= Saved entries =

>>>>

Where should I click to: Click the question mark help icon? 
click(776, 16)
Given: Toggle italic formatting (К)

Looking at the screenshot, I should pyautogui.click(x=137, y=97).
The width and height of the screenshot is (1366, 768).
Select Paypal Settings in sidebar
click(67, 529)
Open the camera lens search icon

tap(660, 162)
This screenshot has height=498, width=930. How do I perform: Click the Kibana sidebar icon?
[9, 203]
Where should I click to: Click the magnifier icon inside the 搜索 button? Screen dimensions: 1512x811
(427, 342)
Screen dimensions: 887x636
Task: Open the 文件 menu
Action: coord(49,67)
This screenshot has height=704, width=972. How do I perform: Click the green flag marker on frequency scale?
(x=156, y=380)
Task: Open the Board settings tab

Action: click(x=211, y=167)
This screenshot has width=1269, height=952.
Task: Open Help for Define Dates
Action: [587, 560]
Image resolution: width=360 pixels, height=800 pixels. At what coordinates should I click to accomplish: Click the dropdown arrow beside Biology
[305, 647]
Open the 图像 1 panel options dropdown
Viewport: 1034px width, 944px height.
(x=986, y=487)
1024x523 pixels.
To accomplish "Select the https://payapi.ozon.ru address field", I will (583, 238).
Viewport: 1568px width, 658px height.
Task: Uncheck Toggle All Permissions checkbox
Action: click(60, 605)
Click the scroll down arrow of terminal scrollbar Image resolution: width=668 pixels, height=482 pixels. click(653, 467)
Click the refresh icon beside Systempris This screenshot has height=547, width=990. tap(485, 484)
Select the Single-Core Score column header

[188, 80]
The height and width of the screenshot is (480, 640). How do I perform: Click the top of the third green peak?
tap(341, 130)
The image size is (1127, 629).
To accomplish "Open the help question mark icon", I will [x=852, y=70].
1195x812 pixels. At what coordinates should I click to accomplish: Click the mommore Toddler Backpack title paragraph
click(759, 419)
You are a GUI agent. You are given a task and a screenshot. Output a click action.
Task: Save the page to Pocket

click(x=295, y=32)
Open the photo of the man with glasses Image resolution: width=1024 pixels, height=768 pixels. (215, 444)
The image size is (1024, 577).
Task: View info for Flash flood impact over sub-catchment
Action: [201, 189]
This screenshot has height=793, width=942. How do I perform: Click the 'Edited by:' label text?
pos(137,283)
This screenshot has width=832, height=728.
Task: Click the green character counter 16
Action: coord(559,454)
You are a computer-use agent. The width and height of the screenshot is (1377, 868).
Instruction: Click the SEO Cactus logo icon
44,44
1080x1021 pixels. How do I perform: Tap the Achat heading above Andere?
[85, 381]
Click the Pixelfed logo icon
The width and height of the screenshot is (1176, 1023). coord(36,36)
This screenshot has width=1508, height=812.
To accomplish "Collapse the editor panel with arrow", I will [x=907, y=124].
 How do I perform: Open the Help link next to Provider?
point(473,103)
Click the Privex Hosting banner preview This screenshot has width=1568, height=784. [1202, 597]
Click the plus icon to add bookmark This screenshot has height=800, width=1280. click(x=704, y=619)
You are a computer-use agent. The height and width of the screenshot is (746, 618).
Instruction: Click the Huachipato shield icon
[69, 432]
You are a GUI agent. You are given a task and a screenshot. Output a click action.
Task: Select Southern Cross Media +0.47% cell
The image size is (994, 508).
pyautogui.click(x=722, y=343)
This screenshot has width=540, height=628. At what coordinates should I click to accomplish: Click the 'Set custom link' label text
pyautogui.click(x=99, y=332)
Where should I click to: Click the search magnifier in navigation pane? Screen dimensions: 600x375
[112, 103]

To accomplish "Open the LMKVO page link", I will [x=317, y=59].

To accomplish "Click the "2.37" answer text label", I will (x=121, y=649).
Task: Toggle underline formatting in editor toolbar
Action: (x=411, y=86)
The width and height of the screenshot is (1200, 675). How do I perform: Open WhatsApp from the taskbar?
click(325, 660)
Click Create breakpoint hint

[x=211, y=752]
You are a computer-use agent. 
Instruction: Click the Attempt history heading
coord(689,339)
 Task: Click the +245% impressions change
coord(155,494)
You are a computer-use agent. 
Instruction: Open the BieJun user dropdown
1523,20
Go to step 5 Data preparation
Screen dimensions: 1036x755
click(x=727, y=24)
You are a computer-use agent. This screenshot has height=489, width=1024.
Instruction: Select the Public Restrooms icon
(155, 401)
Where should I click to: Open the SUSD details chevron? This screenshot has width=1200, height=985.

<<<<

= Work task =
Every entry must be duplicated exactly as it stands.

= Written response =
Where should I click to: Click the question mark help icon? 
click(776, 16)
Given: Toggle italic formatting (К)

Looking at the screenshot, I should pyautogui.click(x=137, y=97).
The width and height of the screenshot is (1366, 768).
Select Paypal Settings in sidebar
click(67, 529)
Open the camera lens search icon

tap(660, 162)
This screenshot has height=498, width=930. How do I perform: Click the Kibana sidebar icon?
[9, 203]
Where should I click to: Click the magnifier icon inside the 搜索 button? Screen dimensions: 1512x811
(427, 342)
Screen dimensions: 887x636
Task: Open the 文件 menu
Action: coord(49,67)
This screenshot has height=704, width=972. How do I perform: Click the green flag marker on frequency scale?
(x=156, y=380)
Task: Open the Board settings tab

Action: click(x=211, y=167)
This screenshot has width=1269, height=952.
Task: Open Help for Define Dates
Action: [587, 560]
Image resolution: width=360 pixels, height=800 pixels. At what coordinates should I click to accomplish: Click the dropdown arrow beside Biology
[305, 647]
Open the 图像 1 panel options dropdown
Viewport: 1034px width, 944px height.
(x=986, y=487)
1024x523 pixels.
To accomplish "Select the https://payapi.ozon.ru address field", I will (583, 238).
Viewport: 1568px width, 658px height.
Task: Uncheck Toggle All Permissions checkbox
Action: click(60, 605)
Click the scroll down arrow of terminal scrollbar Image resolution: width=668 pixels, height=482 pixels. click(653, 467)
Click the refresh icon beside Systempris This screenshot has height=547, width=990. tap(485, 484)
Select the Single-Core Score column header

[188, 80]
The height and width of the screenshot is (480, 640). How do I perform: Click the top of the third green peak?
tap(341, 130)
The image size is (1127, 629).
To accomplish "Open the help question mark icon", I will [x=852, y=70].
1195x812 pixels. At what coordinates should I click to accomplish: Click the mommore Toddler Backpack title paragraph
click(759, 419)
You are a GUI agent. You are given a task and a screenshot. Output a click action.
Task: Save the page to Pocket

click(x=295, y=32)
Open the photo of the man with glasses Image resolution: width=1024 pixels, height=768 pixels. (215, 444)
The image size is (1024, 577).
Task: View info for Flash flood impact over sub-catchment
Action: [201, 189]
This screenshot has height=793, width=942. How do I perform: Click the 'Edited by:' label text?
pos(137,283)
This screenshot has width=832, height=728.
Task: Click the green character counter 16
Action: coord(559,454)
You are a computer-use agent. The width and height of the screenshot is (1377, 868).
Instruction: Click the SEO Cactus logo icon
44,44
1080x1021 pixels. How do I perform: Tap the Achat heading above Andere?
[85, 381]
Click the Pixelfed logo icon
The width and height of the screenshot is (1176, 1023). coord(36,36)
This screenshot has width=1508, height=812.
To accomplish "Collapse the editor panel with arrow", I will [x=907, y=124].
 How do I perform: Open the Help link next to Provider?
point(473,103)
Click the Privex Hosting banner preview This screenshot has width=1568, height=784. [1202, 597]
Click the plus icon to add bookmark This screenshot has height=800, width=1280. click(x=704, y=619)
You are a computer-use agent. The height and width of the screenshot is (746, 618).
Instruction: Click the Huachipato shield icon
[69, 432]
You are a GUI agent. You are given a task and a screenshot. Output a click action.
Task: Select Southern Cross Media +0.47% cell
The image size is (994, 508).
pyautogui.click(x=722, y=343)
This screenshot has width=540, height=628. At what coordinates should I click to accomplish: Click the 'Set custom link' label text
pyautogui.click(x=99, y=332)
Where should I click to: Click the search magnifier in navigation pane? Screen dimensions: 600x375
[112, 103]

To accomplish "Open the LMKVO page link", I will [x=317, y=59].

To accomplish "Click the "2.37" answer text label", I will (x=121, y=649).
Task: Toggle underline formatting in editor toolbar
Action: (x=411, y=86)
The width and height of the screenshot is (1200, 675). How do I perform: Open WhatsApp from the taskbar?
click(325, 660)
Click Create breakpoint hint

[x=211, y=752]
You are a computer-use agent. 
Instruction: Click the Attempt history heading
coord(689,339)
 Task: Click the +245% impressions change
coord(155,494)
You are a computer-use agent. 
Instruction: Open the BieJun user dropdown
1523,20
Go to step 5 Data preparation
Screen dimensions: 1036x755
click(x=727, y=24)
You are a computer-use agent. This screenshot has height=489, width=1024.
Instruction: Select the Public Restrooms icon
(155, 401)
Where should I click to: Open the SUSD details chevron? This screenshot has width=1200, height=985.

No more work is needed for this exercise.